A 3D Cross-Modality Feature Interaction Network With Volumetric Feature Alignment for Brain Tumor and Tissue Segmentation

Accurate volumetric segmentation of brain tumors and tissues is beneficial for quantitative brain analysis and brain disease identification in multi-modal Magnetic Resonance (MR) images. Nevertheless, due to the complex relationship between modalities, 3D Fully Convolutional Networks (3D FCNs) using simple multi-modal fusion strategies hardly learn the complex and nonlinear complementary information between modalities. Meanwhile, the indiscriminative feature aggregation between low-level and high-level features easily causes volumetric feature misalignment in 3D FCNs. On the other hand, the 3D convolution operations of 3D FCNs are excellent at modeling local relations but typically inefficient at capturing global relations between distant regions in volumetric images. To tackle these issues, we propose an Aligned Cross-Modality Interaction Network (ACMINet) for segmenting the regions of brain tumors and tissues from MR images. In this network, the cross-modality feature interaction module is first designed to adaptively and efficiently fuse and refine multi-modal features.
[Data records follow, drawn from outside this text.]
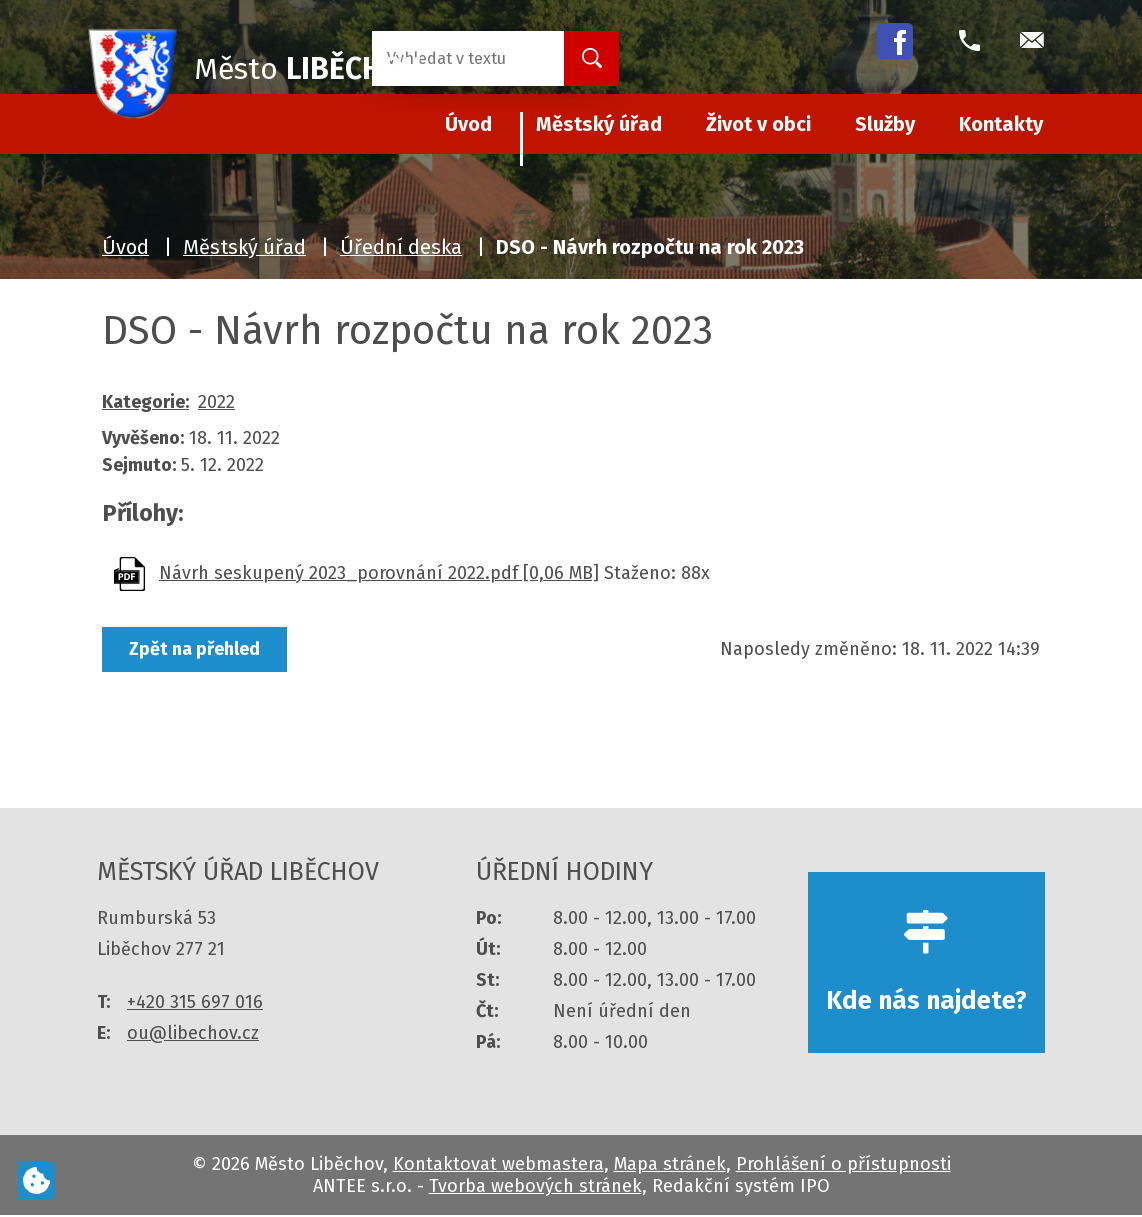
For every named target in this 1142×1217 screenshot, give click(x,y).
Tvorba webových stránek (535, 1188)
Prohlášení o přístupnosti (843, 1166)
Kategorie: (145, 402)
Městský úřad (599, 124)
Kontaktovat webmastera (498, 1166)
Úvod (125, 247)
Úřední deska (401, 247)
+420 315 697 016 (195, 1002)
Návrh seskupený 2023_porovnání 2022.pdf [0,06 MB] (379, 573)
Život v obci (758, 124)
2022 (216, 402)
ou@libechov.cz (193, 1033)
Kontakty (1001, 124)
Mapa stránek (670, 1166)
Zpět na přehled (194, 649)
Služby (885, 124)
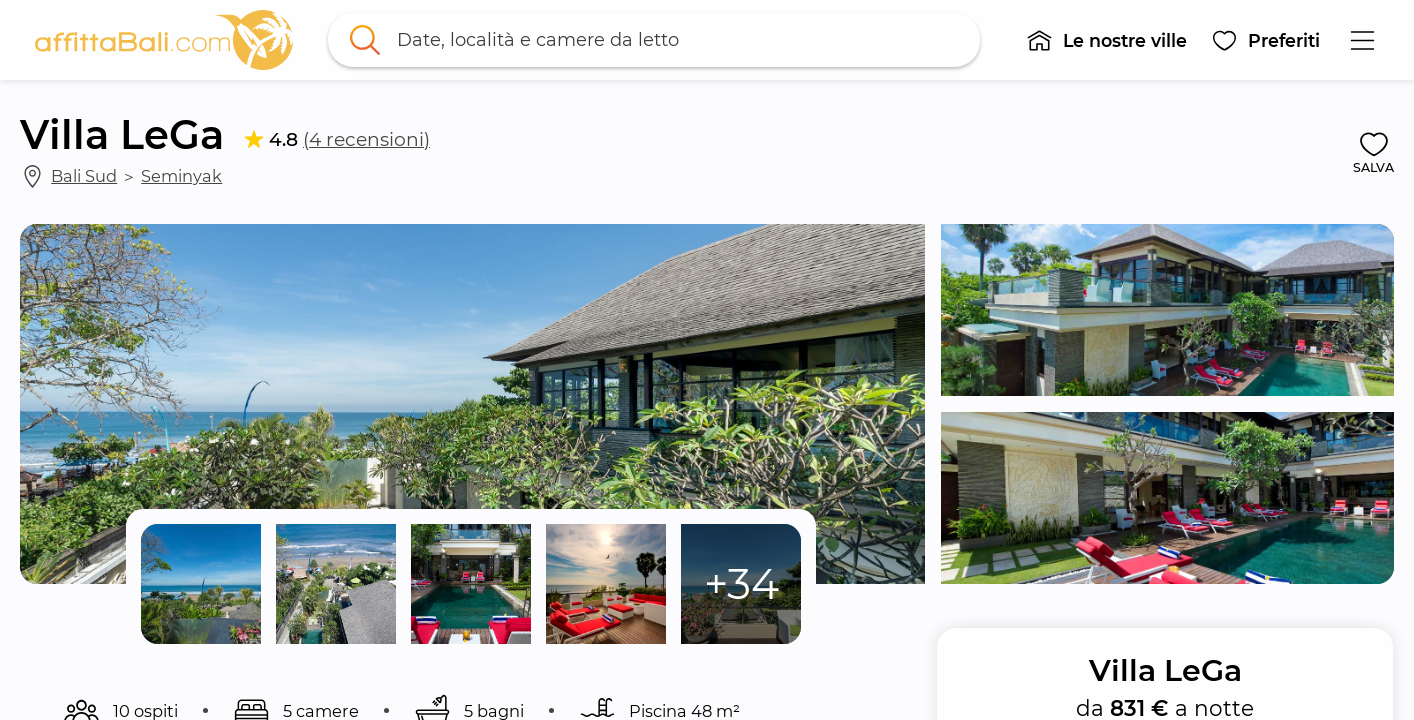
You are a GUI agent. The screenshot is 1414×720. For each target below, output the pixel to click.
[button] (1107, 40)
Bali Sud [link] (84, 176)
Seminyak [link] (181, 176)
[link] (164, 40)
Secondly, the volumetric feature alignment module is developed for dynamically aligning low-level and high-level features by the learnable volumetric feature deformation field. Thirdly, we propose the volumetric dual interaction graph reasoning module for graph-based global context modeling in spatial and channel dimensions. Our proposed method is applied to brain glioma, vestibular schwannoma, and brain tissue segmentation tasks, and we performed extensive experiments on BraTS2018, BraTS2020, Vestibular Schwannoma, and iSeg-2017 datasets. Experimental results show that ACMINet achieves state-of-the-art segmentation performance on all four benchmark datasets and obtains the highest DSC score of hard-segmented enhanced tumor region on the validation leaderboard of the BraTS2020 challenge.